As Doug has found on a couple of occasions, those who arrive too late for a bed have one option: sleeping at the dining table. "It's not too bad," he says. "It's better than staying out on the street."

Harrington Hall has enough cots and double bunks to provide 88 beds, but more and more lately they've been exceeding that capacity. In fact, across the state of Rhode Island emergency shelters and transitional housing units are full, strained beyond capacity by a homeless population that has more than doubled in the past two years.

According to the Rhode Island Coalition for the Homeless, 1,518 people in the state accessed emergency shelter and transitional programs in October, which evidences a 64 percent increase from the same month last year.
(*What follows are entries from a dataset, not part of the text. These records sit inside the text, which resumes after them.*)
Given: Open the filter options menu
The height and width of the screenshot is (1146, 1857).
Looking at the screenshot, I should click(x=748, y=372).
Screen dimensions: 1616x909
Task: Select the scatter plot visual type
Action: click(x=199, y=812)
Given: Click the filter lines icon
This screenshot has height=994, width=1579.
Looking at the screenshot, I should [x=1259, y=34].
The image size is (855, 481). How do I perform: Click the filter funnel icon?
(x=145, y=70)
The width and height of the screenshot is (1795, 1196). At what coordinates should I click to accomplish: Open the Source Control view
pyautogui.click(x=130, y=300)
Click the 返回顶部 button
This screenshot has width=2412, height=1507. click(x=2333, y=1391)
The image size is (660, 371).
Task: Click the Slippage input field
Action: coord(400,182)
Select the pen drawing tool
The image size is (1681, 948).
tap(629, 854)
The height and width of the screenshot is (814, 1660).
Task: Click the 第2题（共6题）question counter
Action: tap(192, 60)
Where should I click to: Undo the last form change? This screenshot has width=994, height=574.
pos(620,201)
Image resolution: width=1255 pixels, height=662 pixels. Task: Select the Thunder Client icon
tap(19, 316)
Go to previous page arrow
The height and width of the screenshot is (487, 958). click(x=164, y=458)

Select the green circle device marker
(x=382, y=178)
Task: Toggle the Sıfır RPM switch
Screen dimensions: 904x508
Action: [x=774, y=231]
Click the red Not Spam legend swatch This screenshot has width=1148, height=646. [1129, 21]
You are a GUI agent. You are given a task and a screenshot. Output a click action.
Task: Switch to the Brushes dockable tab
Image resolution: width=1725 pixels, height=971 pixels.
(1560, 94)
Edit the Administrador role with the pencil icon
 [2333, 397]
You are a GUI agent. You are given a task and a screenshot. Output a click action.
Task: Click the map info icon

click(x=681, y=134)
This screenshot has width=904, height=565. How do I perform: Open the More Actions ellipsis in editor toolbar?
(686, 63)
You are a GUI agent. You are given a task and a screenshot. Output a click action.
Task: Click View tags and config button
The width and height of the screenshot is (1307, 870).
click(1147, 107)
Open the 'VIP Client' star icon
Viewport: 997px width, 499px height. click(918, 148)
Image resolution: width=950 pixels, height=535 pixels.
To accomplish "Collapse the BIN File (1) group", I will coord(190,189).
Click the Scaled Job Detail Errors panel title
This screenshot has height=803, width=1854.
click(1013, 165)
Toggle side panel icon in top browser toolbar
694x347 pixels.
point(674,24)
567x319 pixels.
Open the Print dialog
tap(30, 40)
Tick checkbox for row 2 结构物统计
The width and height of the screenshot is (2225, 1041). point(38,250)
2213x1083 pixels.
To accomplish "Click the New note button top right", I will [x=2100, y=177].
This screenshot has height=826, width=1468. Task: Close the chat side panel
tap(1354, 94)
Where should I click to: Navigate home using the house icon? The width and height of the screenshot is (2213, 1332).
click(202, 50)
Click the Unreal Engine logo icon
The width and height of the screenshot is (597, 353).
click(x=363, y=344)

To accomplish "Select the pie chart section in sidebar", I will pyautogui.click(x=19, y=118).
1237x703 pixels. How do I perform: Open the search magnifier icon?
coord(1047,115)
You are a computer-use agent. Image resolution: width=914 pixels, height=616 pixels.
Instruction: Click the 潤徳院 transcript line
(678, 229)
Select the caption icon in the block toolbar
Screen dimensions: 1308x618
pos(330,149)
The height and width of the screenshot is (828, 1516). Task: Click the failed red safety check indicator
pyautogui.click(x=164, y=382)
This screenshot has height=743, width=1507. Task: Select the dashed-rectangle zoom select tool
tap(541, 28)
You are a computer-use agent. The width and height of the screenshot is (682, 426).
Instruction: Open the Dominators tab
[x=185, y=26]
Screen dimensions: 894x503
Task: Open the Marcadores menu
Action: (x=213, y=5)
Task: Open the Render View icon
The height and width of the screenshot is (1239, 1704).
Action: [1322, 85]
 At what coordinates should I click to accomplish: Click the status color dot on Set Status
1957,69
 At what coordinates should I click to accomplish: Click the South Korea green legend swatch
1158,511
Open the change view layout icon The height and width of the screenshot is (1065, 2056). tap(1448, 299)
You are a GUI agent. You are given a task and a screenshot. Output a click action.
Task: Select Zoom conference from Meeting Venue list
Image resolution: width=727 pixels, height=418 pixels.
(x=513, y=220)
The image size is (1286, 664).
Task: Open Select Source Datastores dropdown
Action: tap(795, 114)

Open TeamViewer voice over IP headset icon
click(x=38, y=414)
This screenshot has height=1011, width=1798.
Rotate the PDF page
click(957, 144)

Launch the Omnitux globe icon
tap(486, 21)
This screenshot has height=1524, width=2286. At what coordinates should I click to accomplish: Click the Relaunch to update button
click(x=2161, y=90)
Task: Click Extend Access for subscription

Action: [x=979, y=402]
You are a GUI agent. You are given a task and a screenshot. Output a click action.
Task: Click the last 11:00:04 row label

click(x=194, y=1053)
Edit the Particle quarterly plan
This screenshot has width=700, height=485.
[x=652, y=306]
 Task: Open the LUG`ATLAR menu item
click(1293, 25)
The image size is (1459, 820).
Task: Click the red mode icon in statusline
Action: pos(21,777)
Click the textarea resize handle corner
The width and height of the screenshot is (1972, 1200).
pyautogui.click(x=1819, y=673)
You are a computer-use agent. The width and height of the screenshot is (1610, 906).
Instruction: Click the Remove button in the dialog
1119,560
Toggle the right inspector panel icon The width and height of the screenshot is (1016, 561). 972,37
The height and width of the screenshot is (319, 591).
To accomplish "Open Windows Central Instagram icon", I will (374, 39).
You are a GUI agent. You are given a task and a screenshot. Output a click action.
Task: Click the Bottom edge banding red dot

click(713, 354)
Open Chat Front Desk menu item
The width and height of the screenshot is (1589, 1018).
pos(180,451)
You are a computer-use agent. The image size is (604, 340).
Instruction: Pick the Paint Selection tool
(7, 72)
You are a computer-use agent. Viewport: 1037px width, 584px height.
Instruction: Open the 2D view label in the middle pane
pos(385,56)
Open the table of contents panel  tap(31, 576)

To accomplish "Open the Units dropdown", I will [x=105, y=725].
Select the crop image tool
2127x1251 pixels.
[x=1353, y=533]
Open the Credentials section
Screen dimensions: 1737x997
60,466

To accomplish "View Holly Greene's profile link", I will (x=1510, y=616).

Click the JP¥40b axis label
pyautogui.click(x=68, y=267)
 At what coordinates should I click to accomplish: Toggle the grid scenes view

A point-in-time one night count on October 29 documented a statewide deficit of 167 beds for the current homeless population, prompting the State Emergency Shelter Task Force to arrange 88 emergency beds for this winter.

Karen Jeffreys, associate director of the Rhode Island Coalition for the Homeless, terms the situation a "looming crisis," one larger than they were able to document with the point-in-time count. "Point-in-time methodology always undercounts those out on the streets. We can't find everyone to count them," she explains.

With cold weather setting in, those living outside will need somewhere to go, but the shelters are already over capacity. Jeffreys worries about what will happen when winter hits its coldest days: "I fear we'll have people dying of exposure."

The crisis mode prompted homeless activists, advocates, shelter workers, and non-profit leaders to mount a demonstration on the State House lawn last week. Homeless tents were pitched in time for Thanksgiving, and demonstrators spent all day Friday standing in the cold rain holding signs demanding Governor Carcieri's attention to the matter.

I received an email this morning from Jim Ryczek, director of the Rhode Island Coalition for the Homeless. He'd just talked to the governor's spokesperson, Amy Kempe, who confirmed the office had received the Coalition's written request for a meeting to discuss the bed shortages. Kempe couldn't say when the governor would be getting together with his scheduling staff to decide when, or if, he would have time to fulfill the request.

"I think there's a real disconnect in the government," says Jean Johnson, executive director of the House of Hope Community Development Corporation, which manages Harrington Hall and an array of transitional housing and support services for the homeless. "Even though the state knows it has a high unemployment and foreclosure rate, they don't connect that with the greater numbers of homeless people and the need for more beds."

Of the increasing numbers of Rhode Islanders Jean Johnson has seen experiencing homelessness for the first time over the past year, she can't recall any who'd lost their own house to foreclosure. Significant numbers had abruptly lost housing after their rental property fell into foreclosure. In many cases, a "slumlord" continued collecting rent until bank seizure forced the tenants' eviction. Recent legal changes should prevent that from happening anymore, but many still struggle to come back from such a hit.

Jean says the biggest contributor to the growing homeless population is the lack of available jobs. "Many of those I'm seeing have lost a job when they were just barely hanging on anyway. They can't afford rent anymore, so they end up with us." In September, Rhode Island had a 12.9 percent unemployment rate, which makes it third-highest in the nation, behind Michigan and Nevada.

That 12.9 percent represents a mere statistic for most readers of this piece, but for the main subject of the story, Doug Coates, that 12.9 percent represents the burden of an intimately personal reality, a double-digit-plus-decimal-pointed percentage holding his life in uncomfortable stasis. "I just need to get a job and then everything will fall into place," Doug says towards the end of our conversation. He smiles and shrugs his shoulders, making it all sound so easy.